Answer
The normal vector ${\bf{N}}\left( t \right)$ at $t=1$ is
${\bf{N}}\left( 1 \right) = \left( {0,\frac{1}{{\sqrt 2 }}, - \frac{1}{{\sqrt 2 }}} \right)$
Work Step by Step
We have ${\bf{r}}\left( t \right) = \left( {\frac{{{t^2}}}{2},\frac{{{t^3}}}{3},t} \right)$. The derivatives are ${\bf{r}}'\left( t \right) = \left( {t,{t^2},1} \right)$ and ${\bf{r}}{\rm{''}}\left( t \right) = \left( {1,2t,0} \right)$.
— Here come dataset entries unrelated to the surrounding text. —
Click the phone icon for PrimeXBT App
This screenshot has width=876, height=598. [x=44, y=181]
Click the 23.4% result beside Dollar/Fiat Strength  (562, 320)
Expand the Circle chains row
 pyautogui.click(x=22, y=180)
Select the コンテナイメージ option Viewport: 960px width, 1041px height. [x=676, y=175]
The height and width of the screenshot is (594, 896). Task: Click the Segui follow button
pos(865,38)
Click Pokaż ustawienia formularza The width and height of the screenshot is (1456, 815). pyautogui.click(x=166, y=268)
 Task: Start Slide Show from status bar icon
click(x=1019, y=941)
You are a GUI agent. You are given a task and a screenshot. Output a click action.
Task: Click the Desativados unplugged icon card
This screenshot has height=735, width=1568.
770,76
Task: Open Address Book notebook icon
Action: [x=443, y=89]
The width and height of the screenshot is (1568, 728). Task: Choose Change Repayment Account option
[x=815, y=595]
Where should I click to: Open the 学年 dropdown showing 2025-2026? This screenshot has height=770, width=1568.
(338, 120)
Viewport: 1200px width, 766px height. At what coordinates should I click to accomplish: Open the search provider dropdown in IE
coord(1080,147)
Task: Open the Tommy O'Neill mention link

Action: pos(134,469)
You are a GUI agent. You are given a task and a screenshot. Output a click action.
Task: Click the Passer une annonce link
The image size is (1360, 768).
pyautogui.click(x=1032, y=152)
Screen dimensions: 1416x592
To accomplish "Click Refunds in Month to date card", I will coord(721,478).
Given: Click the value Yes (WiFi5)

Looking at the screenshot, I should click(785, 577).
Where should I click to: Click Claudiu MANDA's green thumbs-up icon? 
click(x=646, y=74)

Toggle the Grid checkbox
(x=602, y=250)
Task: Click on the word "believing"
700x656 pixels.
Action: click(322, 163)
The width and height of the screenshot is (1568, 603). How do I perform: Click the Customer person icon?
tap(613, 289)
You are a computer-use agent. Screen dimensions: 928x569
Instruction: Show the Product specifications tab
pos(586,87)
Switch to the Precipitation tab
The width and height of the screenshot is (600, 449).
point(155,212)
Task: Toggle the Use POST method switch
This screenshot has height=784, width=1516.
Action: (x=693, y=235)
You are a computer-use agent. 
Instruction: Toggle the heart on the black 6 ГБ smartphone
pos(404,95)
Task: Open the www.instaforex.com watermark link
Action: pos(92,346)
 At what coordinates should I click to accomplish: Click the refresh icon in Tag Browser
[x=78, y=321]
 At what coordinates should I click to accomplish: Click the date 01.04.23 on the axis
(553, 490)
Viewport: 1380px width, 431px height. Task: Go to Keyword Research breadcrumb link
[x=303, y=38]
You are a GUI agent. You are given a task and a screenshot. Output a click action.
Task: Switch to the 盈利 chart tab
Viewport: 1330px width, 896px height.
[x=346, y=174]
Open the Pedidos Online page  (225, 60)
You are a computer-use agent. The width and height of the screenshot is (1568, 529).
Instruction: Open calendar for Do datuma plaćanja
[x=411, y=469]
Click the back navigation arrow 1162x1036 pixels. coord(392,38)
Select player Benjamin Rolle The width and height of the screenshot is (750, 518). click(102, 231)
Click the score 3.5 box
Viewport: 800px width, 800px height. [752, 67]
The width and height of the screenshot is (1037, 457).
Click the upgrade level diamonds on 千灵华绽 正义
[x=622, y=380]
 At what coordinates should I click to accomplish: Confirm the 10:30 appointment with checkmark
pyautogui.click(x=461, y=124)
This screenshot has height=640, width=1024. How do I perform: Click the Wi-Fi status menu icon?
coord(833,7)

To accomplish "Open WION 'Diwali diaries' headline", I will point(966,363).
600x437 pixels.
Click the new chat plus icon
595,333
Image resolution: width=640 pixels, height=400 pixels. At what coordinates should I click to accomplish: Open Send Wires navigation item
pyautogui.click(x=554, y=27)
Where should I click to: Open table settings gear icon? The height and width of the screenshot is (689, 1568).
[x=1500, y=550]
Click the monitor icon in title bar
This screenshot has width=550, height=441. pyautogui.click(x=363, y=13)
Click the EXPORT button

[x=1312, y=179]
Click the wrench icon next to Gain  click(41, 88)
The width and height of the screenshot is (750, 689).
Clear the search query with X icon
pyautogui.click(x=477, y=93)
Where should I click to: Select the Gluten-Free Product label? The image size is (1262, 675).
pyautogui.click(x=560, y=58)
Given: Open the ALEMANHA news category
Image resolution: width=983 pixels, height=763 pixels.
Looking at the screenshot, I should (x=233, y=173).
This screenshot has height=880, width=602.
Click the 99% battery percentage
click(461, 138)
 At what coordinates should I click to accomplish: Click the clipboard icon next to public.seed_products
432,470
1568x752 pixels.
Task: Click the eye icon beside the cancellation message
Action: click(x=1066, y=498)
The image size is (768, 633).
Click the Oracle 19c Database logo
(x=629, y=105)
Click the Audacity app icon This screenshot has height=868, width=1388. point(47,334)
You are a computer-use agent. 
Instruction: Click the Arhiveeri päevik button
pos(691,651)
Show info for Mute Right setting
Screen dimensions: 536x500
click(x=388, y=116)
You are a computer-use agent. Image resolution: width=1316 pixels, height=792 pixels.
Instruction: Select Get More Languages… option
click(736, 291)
Let ${\rm{v}}\left( t \right) = ||{\bf{r}}'\left( t \right)||$. So,
${\rm{v}}\left( t \right) = \sqrt {{t^4} + {t^2} + 1} $
$v'\left( t \right) = \frac{{4{t^3} + 2t}}{{2\sqrt {{t^4} + {t^2} + 1} }} = \frac{{2{t^3} + t}}{{\sqrt {{t^4} + {t^2} + 1} }}$
Evaluate $v\left( t \right){\bf{r}}{\rm{''}}\left( t \right) - v'\left( t \right){\bf{r}}'\left( t \right)$ at $t=1$:
$v\left( 1 \right){\bf{r}}{\rm{''}}\left( 1 \right) - v'\left( 1 \right){\bf{r}}'\left( 1 \right) = \sqrt 3 \left( {1,2,0} \right) - \frac{3}{{\sqrt 3 }}\left( {1,1,1} \right)$
$v\left( 1 \right){\bf{r}}{\rm{''}}\left( 1 \right) - v'\left( 1 \right){\bf{r}}'\left( 1 \right) = \left( {0,\sqrt 3 , - \sqrt 3 } \right)$
By Eq. (12), the normal vector ${\bf{N}}\left( t \right)$ at $t=1$ is given by
${\bf{N}}\left( 1 \right) = \frac{{v\left( 1 \right){\bf{r}}{\rm{''}}\left( 1 \right) - v'\left( 1 \right){\bf{r}}'\left( 1 \right)}}{{||v\left( 1 \right){\bf{r}}{\rm{''}}\left( 1 \right) - v'\left( 1 \right){\bf{r}}'\left( 1 \right)||}}$
${\bf{N}}\left( 1 \right) = \frac{{\left( {0,\sqrt 3 , - \sqrt 3 } \right)}}{{||\left( {0,\sqrt 3 , - \sqrt 3 } \right)||}} = \frac{1}{{\sqrt 6 }}\left( {0,\sqrt 3 , - \sqrt 3 } \right)$
${\bf{N}}\left( 1 \right) = \left( {0,\frac{1}{{\sqrt 2 }}, - \frac{1}{{\sqrt 2 }}} \right)$